Beyond the realm of critical consideration
There are a few moments in Aquaman (dir. James Wan) that feel monumental. They are cinematic moments so beyond the realm of reasonability, so ludicrously unconcerned with reputation and tonal consistency, that I couldn’t comprehend my own response. One takes place when the evil King of Atlantis Orm (Patrick Stewart) suddenly bellows, ‘You can call me OCEAN MASTER!’ and another occurs when scorned pirate Manta (Yahya Abdul Mateen II) crashes down into Sicily in his new armour, looking like a Power Rangers villain that still needed a few redesigns. These moments are so achingly stupid and yet so undeniably awesome, the only appropriate response is to laugh at the cinema screen’s abyss. They’re sublime, not in the Romantics’ sense of the beautiful and terrifying, but in the Hollywood blockbuster sense of the ludicrous and epic.
Watching the movie, drowning in its near two and a half hour runtime and its phantasmagoric tumult of special effects, I wondered about some of the decisions made by the team behind Aquaman. I have no affiliation with the comics, although an old friend is an avowed Aquaman fanatic and clued me into the series’ campy tone. Was it to pay homage to the source material, or is it because, after a string of critical flops and a waning reputation, DC Films is simply going overboard and making whatever the hell they want, however they want? We live in a strange time for movies anyway, where a B-movie’s budget costs hundreds of millions and a movie can underperform at the box-office as long as it promises to get things right in the inevitable sequel. Nowhere do these weird times seem more appropriately represented than in Aquaman.

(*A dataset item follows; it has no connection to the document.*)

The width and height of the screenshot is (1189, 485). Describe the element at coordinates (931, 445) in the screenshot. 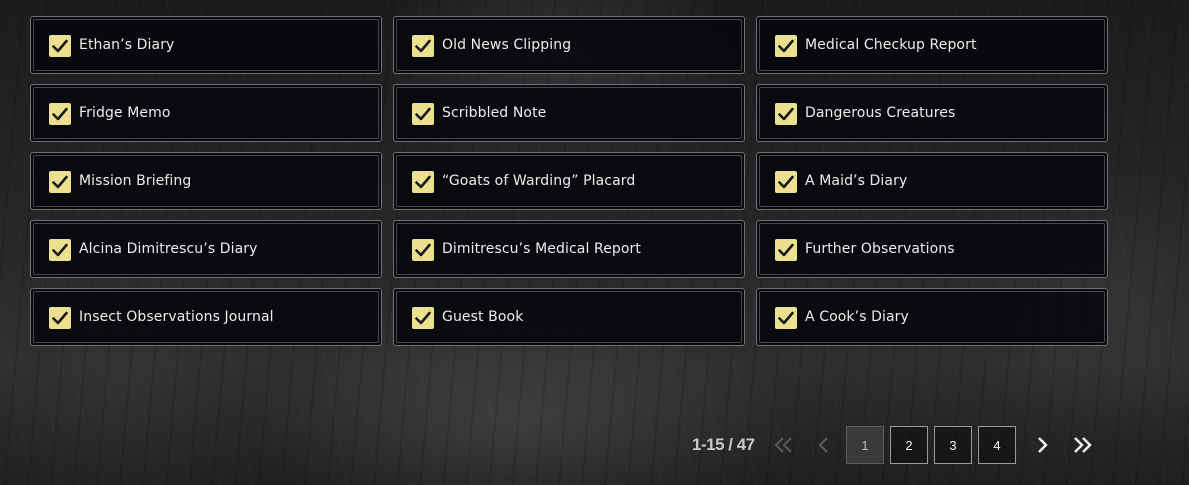

I see `page-numbers: 1 2 3 4` at that location.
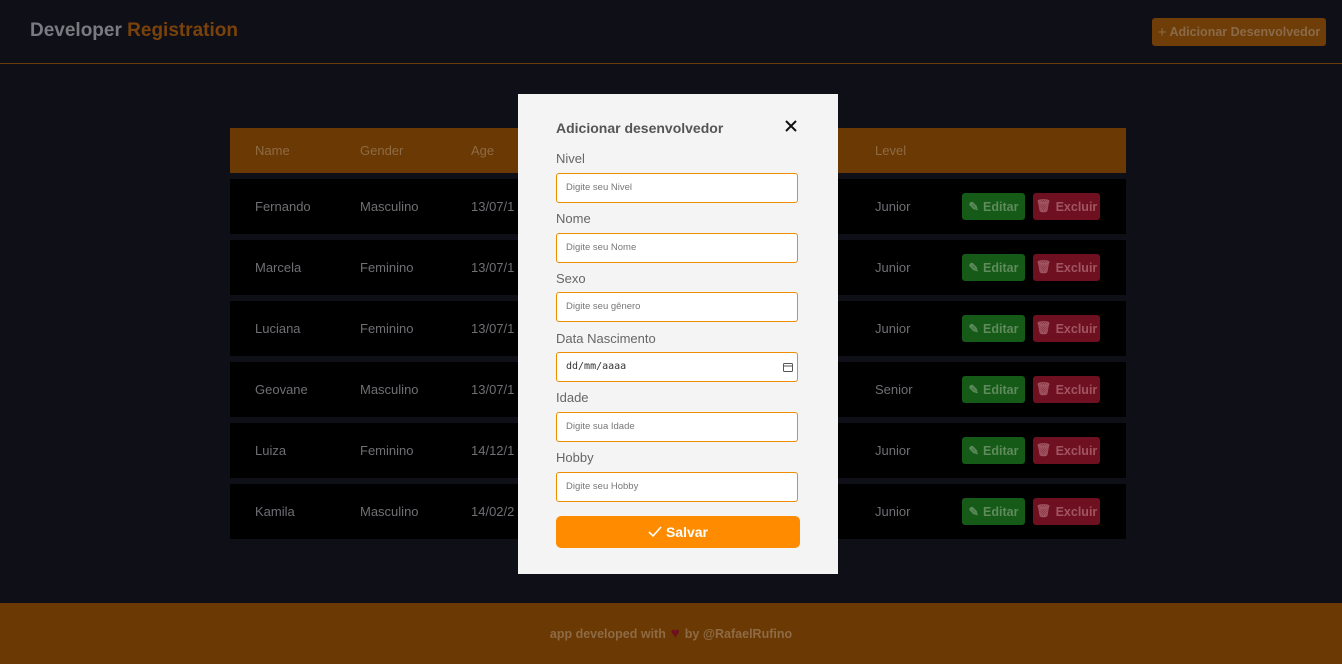  I want to click on heart-icon: ♥, so click(675, 634).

Jason Mamoa plays Arthur Curry/Aquaman, and his performance is the first indication of the movie’s irreverence. The part calls for a wisecracking regular dudebro who sinks piss with Dad (Temuera Morrison) and whines about being appointed King of Atlantis, so Mamoa takes this acting challenge and approaches it as, ‘No effort required’.
We first see him board a submarine overtaken by pirates and when he arrives, all back-tattoo during a slow-turn around, the look on his face seems to say, ‘Can you believe they’re paying me for this?’ When he rescues the captive Russians, he quips about being late for happy hour, something that seems to reflect Mamoa’s presence on set.
Eventually Arthur is approached by Mera (Amber Heard), a blood red-headed member of Atlantis royalty who calls for Arthur, the son of Queen Atlanna (Nicole Kidman) to return to Atlantis and take the throne from his brother Orm. Stewart, who’s worked with Wan several times and seems game to play the fool when the script calls for it (recall his Elvis cover in The Conjuring 2), ramps up the camp but it never feels natural. Mamoa may be phoning it in, but he phones it in with such confident grace that you believe Aquaman really ought to be the DC universe’s resident hungover hero.
Mera and Aquaman embark upon a quest to retrieve a trident that will reportedly fix everything if Aquaman proves he can wield it. This leads them to the Sahara Desert, to Sicily and to a mysterious island that looks like a neglected part of the Jurassic Park universe. The two heroes build on their chemistry and flirt their way to an on-the-battlefield makeout, however the five-man-strong screenplay can find very little to do with Heard’s character. She mostly side-eyes Curry when he’s playing the fool and wide-eyes the wonders of our surface world. As for their dialogue, there’s only so much you can do with quips and forced exposition.
When I wasn’t reeling from the movie’s dunderheaded approach to character creation and natural dialogue, I was dazzled, even floored, by the swooping action scenes underwater and above. Wan loves a balletic long take, spinning around brawling characters like he’s conducting a symphony. He manages to film one-on-one fight scenes that celebrate the choreography and big battle scenes that highlight the absurdity. A busy battle between crab-like characters and the Atlanteans has Aquaman rear up from the seabed on a giant, Lovecraftian mega-crab. It’s as delightfully foolish as it sounds, but it maintains the rollercoaster thrill these superhero movies clamour for.
Watching Aquaman caused me to question my critical faculties. If there are genuinely cinematic displays of dazzling special effects that arrest one’s attention and dispel any sense of time and place, does it matter that the rest of the movie is so infuriatingly dumb? It probably does, but I wouldn’t’ve said that while I was watching it.